— start Entries supplied —

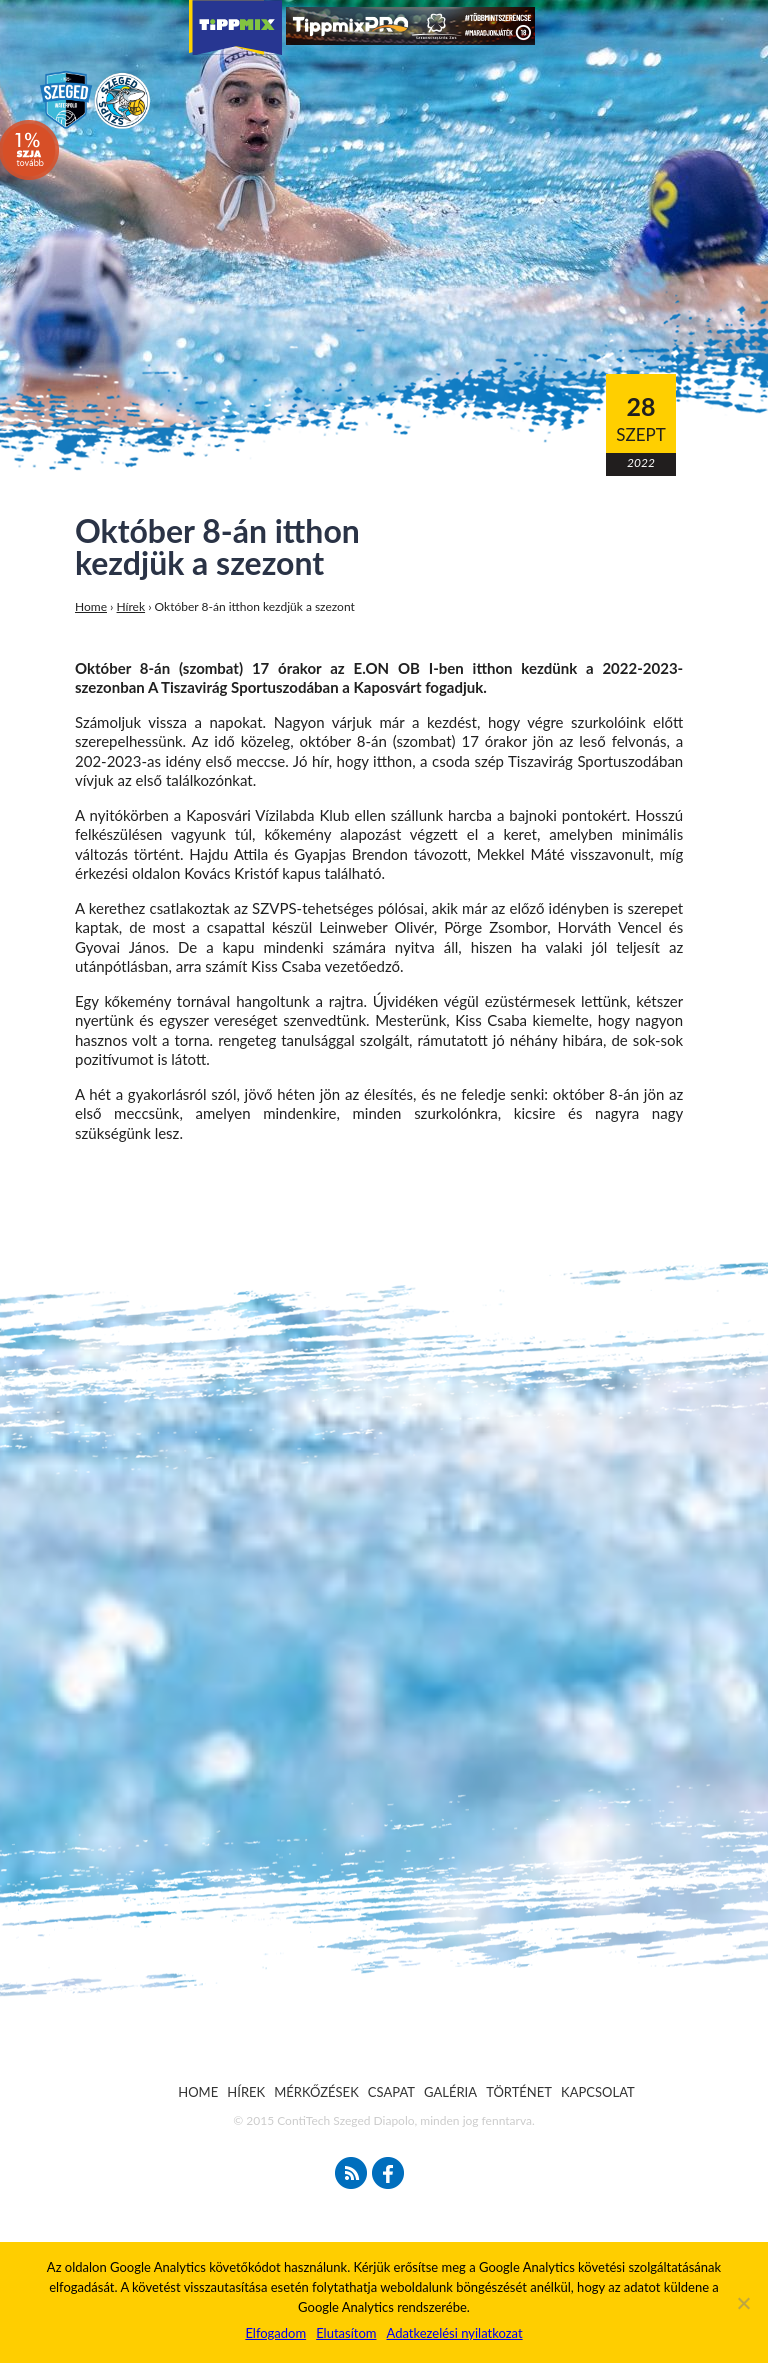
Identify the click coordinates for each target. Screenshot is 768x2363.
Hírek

— end Entries supplied —
— start Entries supplied —

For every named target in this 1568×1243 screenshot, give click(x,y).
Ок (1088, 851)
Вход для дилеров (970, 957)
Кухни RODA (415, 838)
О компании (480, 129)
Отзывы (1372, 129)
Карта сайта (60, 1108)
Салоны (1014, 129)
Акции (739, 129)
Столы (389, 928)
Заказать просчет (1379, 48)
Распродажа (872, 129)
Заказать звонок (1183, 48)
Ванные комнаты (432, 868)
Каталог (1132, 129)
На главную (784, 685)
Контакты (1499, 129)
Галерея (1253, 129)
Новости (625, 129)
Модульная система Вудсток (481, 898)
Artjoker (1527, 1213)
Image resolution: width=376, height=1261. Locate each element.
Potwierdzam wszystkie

— end Entries supplied —

# Exercise description
Repeat word for word the lines above, from the one containing "Artjoker (1527, 1213)" through the one containing "Potwierdzam wszystkie", both included.

# Exercise solution
Artjoker (1527, 1213)
Image resolution: width=376, height=1261. Locate each element.
Potwierdzam wszystkie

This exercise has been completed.